Por Equipe Montolli Advocacia | 01 de setembro de 2019
Em dezembro de 2018 foi publicada a Lei 13.777 que regulamentou a multipropriedade. Esta pode ser definida como imóvel ou móvel, cujo tempo de uso é repartido entre pessoas que dividem o bem, de modo que cada um usufrua de maneira exclusiva durante certo período.
A fração do tempo de utilização do imóvel, além de ser indivisível, deve ser de no mínimo de 7 dias seguidos ou intercalados. Existem 3 modalidades de fração de tempo que podem ser utilizadas. A primeira é a fixa e determinada, que corresponde ao mesmo período anualmente, a segunda é a flutuante, sendo variável de tempos em tempos, e a mista combina características das duas modalidades anteriores.

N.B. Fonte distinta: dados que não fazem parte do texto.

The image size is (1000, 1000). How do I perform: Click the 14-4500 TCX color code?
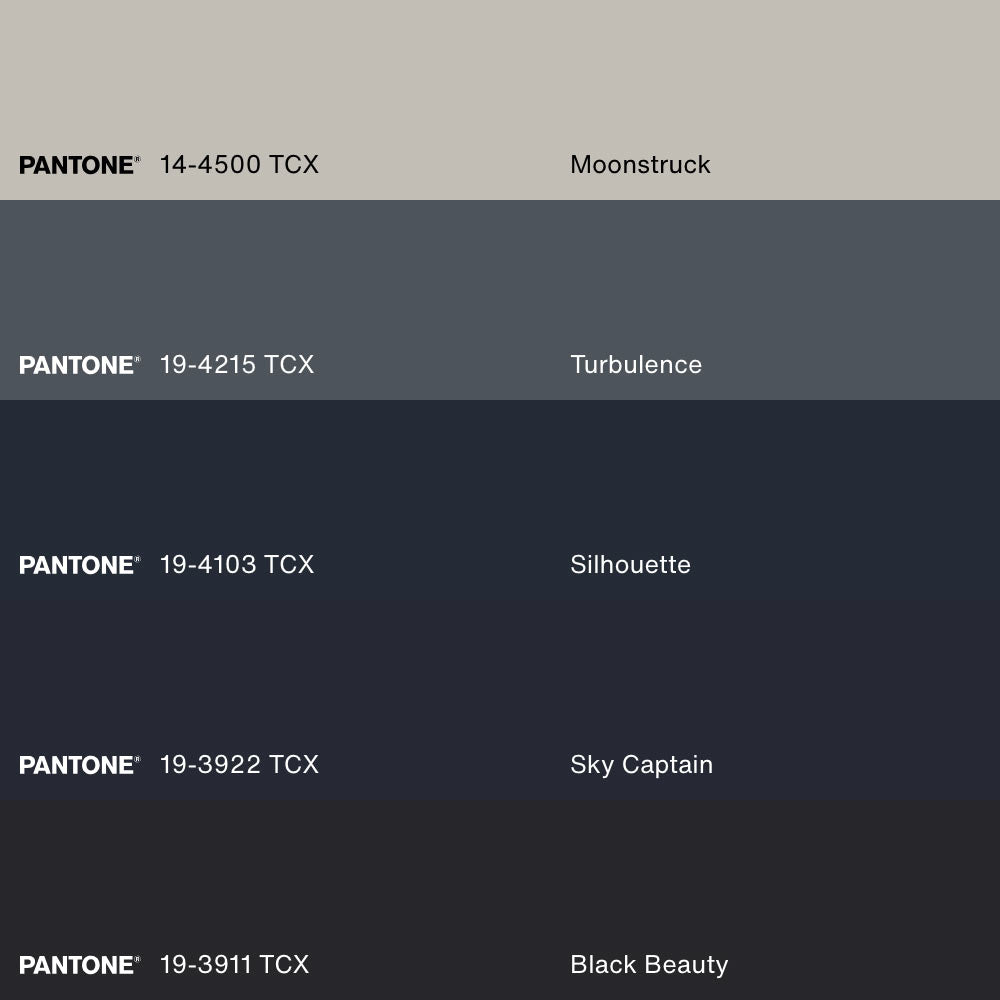[x=239, y=165]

A multipropriedade pode ser instituída por ato ainda em vida ou por testamento, devendo ser registradas na matrícula do imóvel as respectivas frações de tempo. Ainda, devem estar regulados no ato de instituição os poderes e deveres dos multiproprietários, as regras de acesso ao imóvel, o número de pessoas que podem utilizar o imóvel simultaneamente e as multas a serem aplicadas em caso de descumprimento de alguma das imposições.
Outro fator abrangido pela referida lei foram os poderes e deveres dos multiproprietários, sendo eles o uso e gozo do imóvel, podendo ainda ceder, alugar ou vender o imóvel na sua fração correspondente. Ainda, cada multiproprietário tem o direito de votar e participar das assembleias, de maneira que o voto seja proporcional à sua fração de tempo.
A administração da multipropriedade será feita por um administrador, que coordenará a utilização do imóvel, definir o período de uso de cada multiproprietário, manter e conservar o imóvel, cuidar dos móveis, elaborar orçamento anual e cobrar as quotas de cada um, sendo responsável, ainda, pelas despesas comuns.
Por fim, no caso do não pagamento das despesas ordinárias e extraordinárias pelo multiproprietário, ele será obrigado a vender sua fração ao condomínio. Dessa maneira, essa Lei introduziu à lei brasileira uma regulamentação para a multipropriedade, tornando-a um instituto mais seguro para ser adotado.